Question 389523
This is actually somewhat similar to a previous solution I posted, in which the question was asking to prove that the rectangular solid of maximum volume inscribed in a sphere was a cube.


Let x, y, z be the dimensions of the rectangular solid, and without loss of generality let the diameter of the sphere be {{{sqrt(3)}}} (I assigned this number in the previous solution as well). From this, we establish that:


{{{x^2 + y^2 + z^2 = (sqrt(3))^2 = 3}}} (this follows from Pythagorean theorem)
Surface area = {{{2(xy + yz + zx)}}}
Such an inscribed cube has side length 1, and has surface area of 6.



We want to prove that


{{{2(xy + yz + xz) <= 6}}} --> {{{xy + yz + xz <= 3}}}


To show this, I used the Cauchy-Schwarz inequality (see below) letting a_1 = x, a_2 = y, a_3 = z, b_1 = y, b_2 = z, b_3 = x.

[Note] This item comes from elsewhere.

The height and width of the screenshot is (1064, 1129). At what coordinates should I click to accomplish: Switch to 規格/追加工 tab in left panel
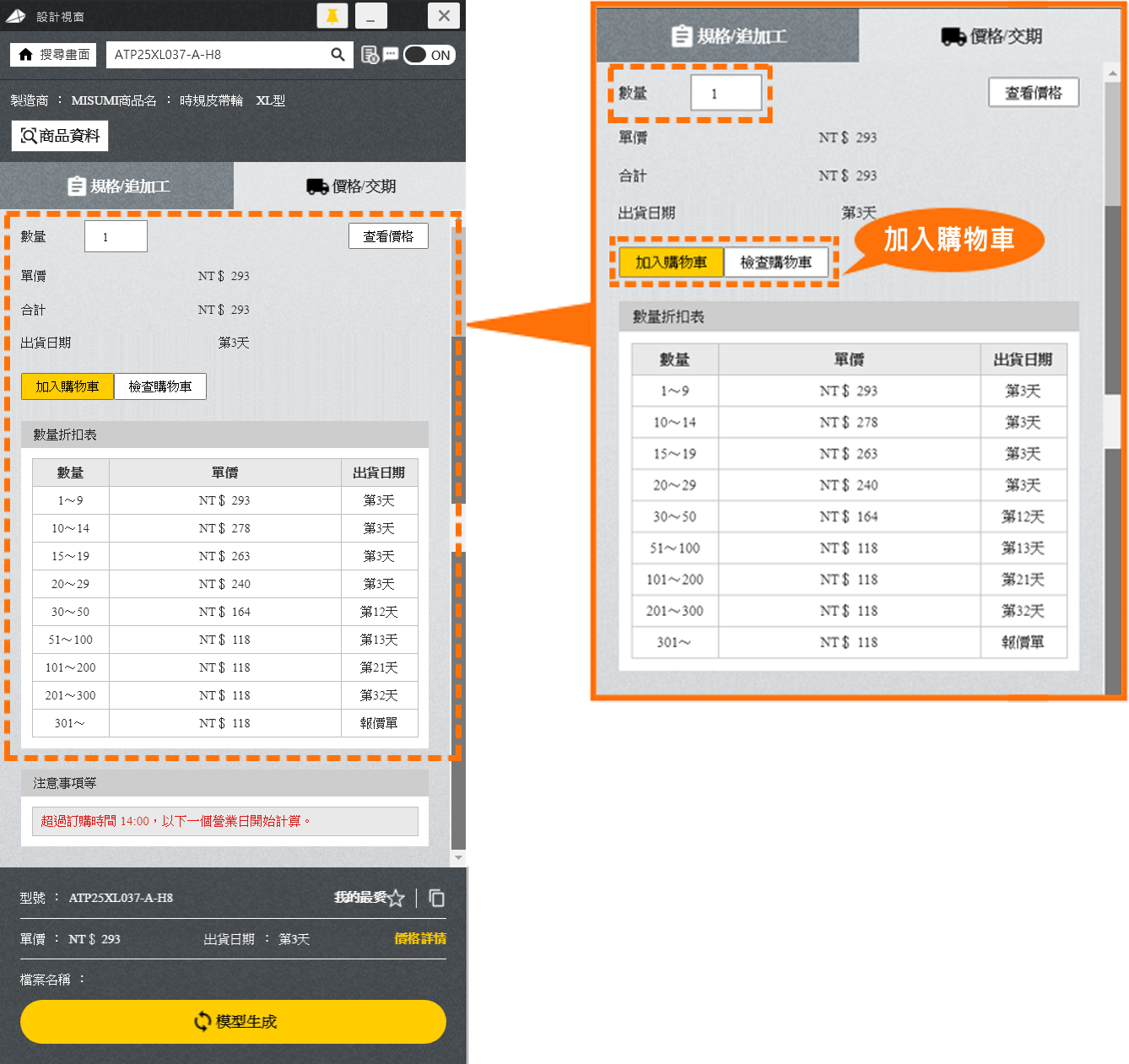tap(117, 186)
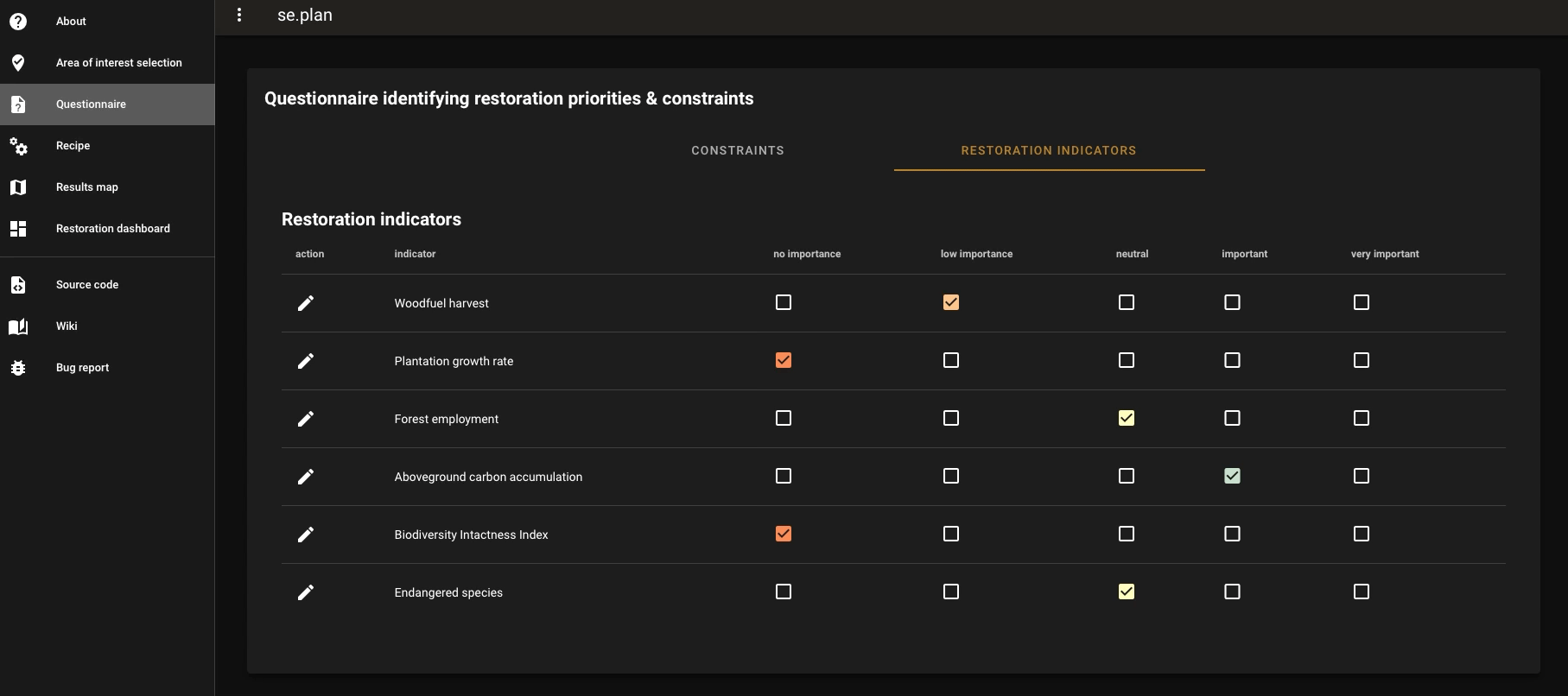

{{{(x^2 + y^2 + z^2)(y^2 + z^2 + x^2) >= (xy + yz + zx)^2}}}


Since {{{x^2 + y^2 + z^2 = 3}}}, the left hand side equals 9. Therefore we can substitute 9 and take the square root of both sides to obtain


{{{9 >= (xy + yz + zx)^2}}}


{{{3 >= xy + yz + zx}}} 


as desired. Note that the equality case occurs when x = y = z, i.e. the rectangular solid is a cube.


This is probably the easiest solution, there might be other solutions using optimization given a derivative of a function of two variables x,y (since z is determined from x,y). However it would be rather lengthy compared to this solution (it's pretty amazing that the Cauchy-Schwarz inequality produces the result immediately).



Note: the Cauchy-Schwarz inequality says that, for positive real numbers a_1, a_2, ..., a_n and b_1, b_2, ...b_n, then


{{{sum((a_i)^2, i = 1, n)*sum((b_i)^2, i = 1, n) >= (sum((a_i)(b_i), i = 1, n))^2}}} The equality case occurs when all a_i are equal to c*(b_i) where c is a constant.